> [What you have to do]: Copy out the listing below line by line, with no changes.
++++++++++
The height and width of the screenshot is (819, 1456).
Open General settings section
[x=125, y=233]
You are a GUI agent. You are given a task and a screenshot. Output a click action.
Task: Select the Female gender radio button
++++++++++
> [Output of the task]:
The height and width of the screenshot is (819, 1456).
Open General settings section
[x=125, y=233]
You are a GUI agent. You are given a task and a screenshot. Output a click action.
Task: Select the Female gender radio button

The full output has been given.